The next boat took us across to Isola Bella, where we ambled through the tiny streets up to the entry gate for the huge 17th C  palace and gardens which cover most of the island.  This time we dawdled through the palace first, each room drawing a little gasp as we entered. It was an architect’s playground with so much variety of colours and styles; Murano glass chandeliers, English & Flemish tapestries and Venetian marble floors.  The octagonal Sala dei Concerti was stunning with views out over Lago di Maggiore and there were numerous more rooms equally fabulous.  You could even visit the bizarre grottoes on the ground level below.

 

The Sala dei Concerti
The Sala dei Concerti

 

Down in the fifth grotto
Down in the fifth grotto

 

At the far end of the garden stands a huge, terraced, grotto style, Baroque, monolith covered in cherubs, gods, shells and crowning it all, a unicorn (of the Borromeo family crest).  I’m not sure it would look right in our garden at home, but it sure is a stunner where it stands.

 

The 'amphitheatre' complete with unicorn
The ‘amphitheatre’ complete with unicorn

 

The rest of the gardens are terraced with numerous roses and a huge variety of other plants and amongst it all stroll more noisy, white peacocks.  Napoleon Bonaparte apparently stayed in the palace with Josephine in 1797.  I asked Rodney if we could stay there, but he said “not tonight Laura”…. boom, boom.

 

 In the gardens of the Palace
In the gardens of the Palace

 

Back in Stresa, after out last boat cruise of the day, we strolled about a bit before slumping down on the seat at the bus stop.  We were feeling completely beaten by the incredibly high humidity and, like us, everybody else looked red in the face and dripping with sweat.  We dreamed of a light breeze to move the heat and clear the haze hanging in the air.  We decided that it’s definitely time to head to the mountains, away from the lakes to see if we can find some less humid weather.

 

Looking north to Isola Superiore from Isola Bella
Looking north to Isola Superiore from Isola Bella

2 thoughts on “We All Go Cruising On Maggiore”

  1. Rodney & Laura

    Is there really a shortage of cuckoos, because we’re either being stalked by one, or there are a lot of them hanging out at campsites across France and Italy.
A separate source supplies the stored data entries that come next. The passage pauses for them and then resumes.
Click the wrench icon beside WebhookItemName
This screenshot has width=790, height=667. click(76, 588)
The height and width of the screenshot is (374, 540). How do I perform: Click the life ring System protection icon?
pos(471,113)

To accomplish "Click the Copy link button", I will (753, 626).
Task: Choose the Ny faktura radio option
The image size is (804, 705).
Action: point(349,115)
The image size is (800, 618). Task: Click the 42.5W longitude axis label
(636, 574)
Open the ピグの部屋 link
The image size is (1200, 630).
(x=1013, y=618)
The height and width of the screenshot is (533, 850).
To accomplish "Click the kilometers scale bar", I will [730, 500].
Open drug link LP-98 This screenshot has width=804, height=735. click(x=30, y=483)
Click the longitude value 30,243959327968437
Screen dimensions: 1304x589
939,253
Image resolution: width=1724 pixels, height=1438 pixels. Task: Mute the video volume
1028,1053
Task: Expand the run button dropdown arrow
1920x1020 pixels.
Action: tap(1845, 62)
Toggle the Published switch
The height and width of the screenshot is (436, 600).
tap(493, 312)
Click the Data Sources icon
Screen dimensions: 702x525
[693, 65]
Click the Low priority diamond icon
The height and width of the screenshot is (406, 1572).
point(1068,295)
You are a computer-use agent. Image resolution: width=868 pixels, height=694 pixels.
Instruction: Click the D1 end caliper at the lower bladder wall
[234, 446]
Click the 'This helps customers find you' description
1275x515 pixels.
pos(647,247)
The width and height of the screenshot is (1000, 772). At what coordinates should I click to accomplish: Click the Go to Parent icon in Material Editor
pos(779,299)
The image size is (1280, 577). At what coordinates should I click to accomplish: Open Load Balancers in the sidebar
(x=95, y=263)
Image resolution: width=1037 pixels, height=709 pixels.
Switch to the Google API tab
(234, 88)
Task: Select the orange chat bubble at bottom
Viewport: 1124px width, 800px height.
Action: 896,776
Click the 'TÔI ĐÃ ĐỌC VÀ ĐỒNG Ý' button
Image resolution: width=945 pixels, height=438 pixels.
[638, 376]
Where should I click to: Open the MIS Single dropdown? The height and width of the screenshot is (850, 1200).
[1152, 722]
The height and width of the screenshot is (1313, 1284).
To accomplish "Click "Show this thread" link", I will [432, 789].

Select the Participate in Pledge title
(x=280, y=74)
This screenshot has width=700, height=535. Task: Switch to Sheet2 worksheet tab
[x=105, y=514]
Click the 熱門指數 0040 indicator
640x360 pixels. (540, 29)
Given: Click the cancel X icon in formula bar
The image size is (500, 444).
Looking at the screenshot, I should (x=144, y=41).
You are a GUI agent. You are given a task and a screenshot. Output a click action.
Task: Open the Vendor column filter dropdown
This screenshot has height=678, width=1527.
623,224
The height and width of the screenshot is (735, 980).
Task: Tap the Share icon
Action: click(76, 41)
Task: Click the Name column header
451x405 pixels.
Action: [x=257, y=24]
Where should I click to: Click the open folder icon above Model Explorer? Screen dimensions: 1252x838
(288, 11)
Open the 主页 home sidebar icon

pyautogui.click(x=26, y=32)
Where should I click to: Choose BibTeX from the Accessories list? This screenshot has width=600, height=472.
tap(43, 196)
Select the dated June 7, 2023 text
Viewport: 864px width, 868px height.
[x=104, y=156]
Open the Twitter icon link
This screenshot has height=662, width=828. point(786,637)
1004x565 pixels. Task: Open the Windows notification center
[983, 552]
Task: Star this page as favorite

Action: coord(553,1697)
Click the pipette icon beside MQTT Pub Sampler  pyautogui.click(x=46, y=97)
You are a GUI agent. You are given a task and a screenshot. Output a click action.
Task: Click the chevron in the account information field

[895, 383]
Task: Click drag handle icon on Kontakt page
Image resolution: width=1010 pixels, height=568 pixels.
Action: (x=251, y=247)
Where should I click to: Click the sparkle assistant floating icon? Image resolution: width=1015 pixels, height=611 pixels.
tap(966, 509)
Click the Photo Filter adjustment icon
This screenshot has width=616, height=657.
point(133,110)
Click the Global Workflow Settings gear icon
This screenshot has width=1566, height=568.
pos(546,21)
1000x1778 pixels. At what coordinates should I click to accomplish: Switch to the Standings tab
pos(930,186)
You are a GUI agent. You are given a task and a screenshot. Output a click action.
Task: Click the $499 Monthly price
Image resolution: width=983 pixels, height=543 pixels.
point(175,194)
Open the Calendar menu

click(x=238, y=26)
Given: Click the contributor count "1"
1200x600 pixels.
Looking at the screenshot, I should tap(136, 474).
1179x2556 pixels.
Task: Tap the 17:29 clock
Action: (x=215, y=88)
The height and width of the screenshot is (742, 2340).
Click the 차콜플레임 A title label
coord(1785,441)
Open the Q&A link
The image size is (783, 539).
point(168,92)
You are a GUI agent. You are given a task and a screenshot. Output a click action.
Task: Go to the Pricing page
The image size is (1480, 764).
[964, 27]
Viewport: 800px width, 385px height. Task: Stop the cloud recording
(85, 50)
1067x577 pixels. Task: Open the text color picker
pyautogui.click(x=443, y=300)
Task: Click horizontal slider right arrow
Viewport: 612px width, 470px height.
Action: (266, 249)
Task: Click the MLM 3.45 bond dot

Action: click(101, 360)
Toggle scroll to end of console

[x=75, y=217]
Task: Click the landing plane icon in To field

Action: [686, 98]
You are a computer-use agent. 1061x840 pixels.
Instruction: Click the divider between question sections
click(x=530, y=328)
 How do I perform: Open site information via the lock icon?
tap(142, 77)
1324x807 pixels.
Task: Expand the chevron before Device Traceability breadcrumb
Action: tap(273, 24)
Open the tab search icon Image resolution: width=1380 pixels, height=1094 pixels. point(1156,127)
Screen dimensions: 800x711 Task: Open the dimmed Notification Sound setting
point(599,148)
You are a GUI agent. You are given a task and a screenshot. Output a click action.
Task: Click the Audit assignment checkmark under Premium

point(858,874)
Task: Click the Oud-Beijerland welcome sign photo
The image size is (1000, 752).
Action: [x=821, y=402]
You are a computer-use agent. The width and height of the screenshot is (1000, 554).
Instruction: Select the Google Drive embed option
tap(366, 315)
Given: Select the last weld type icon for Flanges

Haven’t heard one yet in Switzerland or Austria, maybe it’s too chilly here for them. We will now consider ourselves cuckoo honoured….

  2. You’re lucky the Cuckoo had a lay in!!! It must have been light for a couple of hours by then. Also, cuckoos are in decline so you should think yourself honoured that one chose your area. We saw one in Suffolk last year which kept calling well after dark.